René Daumal, « La révolution en été » Le Contre-ciel


Je ne sais pas ce qui est ou n’est pas une réalité scientifique. Le pouvoir jette les mots sur nous pour dire ce qui est et n’est pas une réalité scientifique. Nous, on jette un regard sur tout cela en retour, comme en passant, presque avec pitié pour les insultes. Et moi, je regarde le contre-jour comme une réalité qui n’est pas scientifique, que la science explique par des lois qu’ignorent les contrevenants. Je me demande ce qui arrive aux corps célestes, ceux qui échappent à la loi ; je pense à ces coureurs de bois aventureux dans les limbes législatives du cosmos — et j’ai de la tendresse pour eux.

J’apprends ce soir que la langue arikara qui était parlée par une poignée d’hommes et de femmes dans la réserve de Fort Berthold, Dakota du Nord, s’est éteinte. C’est l’expression. Un marin disparait, une langue s’éteint. Un homme meurt. (Et un corps céleste ?) Au tournant du siècle, juste avant l’extinction de la dernière lueur, des hommes, ceux qui savent, ceux qui lisent les signes et les désignent pour ce qu’ils sont (autre chose que des signes), ont récolté la langue — comme les dernières gouttes d’une source mourante. (Est-ce qu’une source s’éteint ?). Quand ils ont veillé la dernière mourante, dernière à parler la langue, ils se sont tournés vers les enfants qui eux ne parlaient que la langue de ce monde-ci. Ils se sont penchés sur eux : ils leur ont dit : on va vous apprendre votre langue. Quelque part, des savants apprennent aux Arikaras une langue perdue, qui est la leur.

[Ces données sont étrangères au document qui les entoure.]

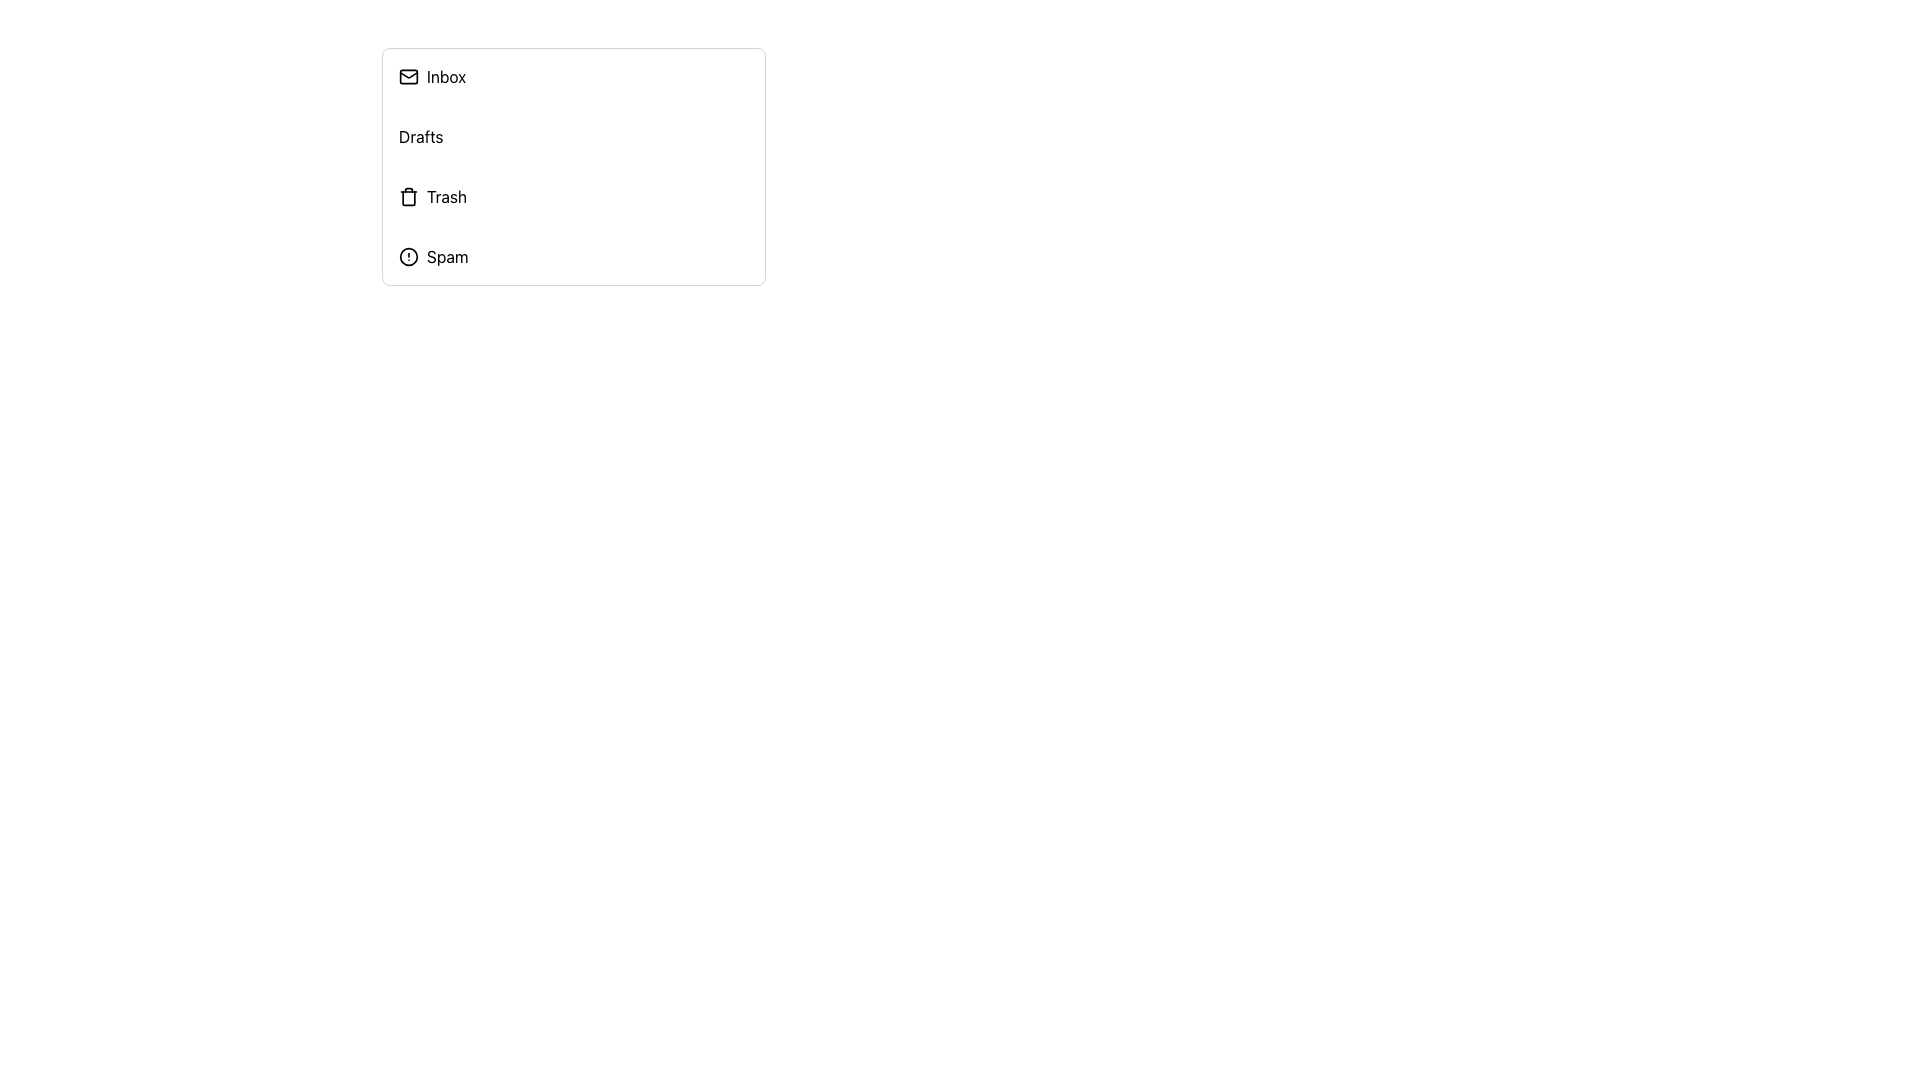  What do you see at coordinates (407, 76) in the screenshot?
I see `the 'Inbox' icon located at the leftmost position within the navigation menu, adjacent to the text 'Inbox'` at bounding box center [407, 76].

Je regarde le ciel avec cette pensée des révolutions toujours naissantes de leur disparition. Celles qui ne cessent de tournoyer dans ces corps là-haut, dans les nôtres. Celles qui parlent les langues mortes : il y avait douze mots pour dire la neige, et aucun pour nommer l’avion. Il y aura cent mots pour dire : ce que j’ai perdu est seul ce qui m’appartient à jamais.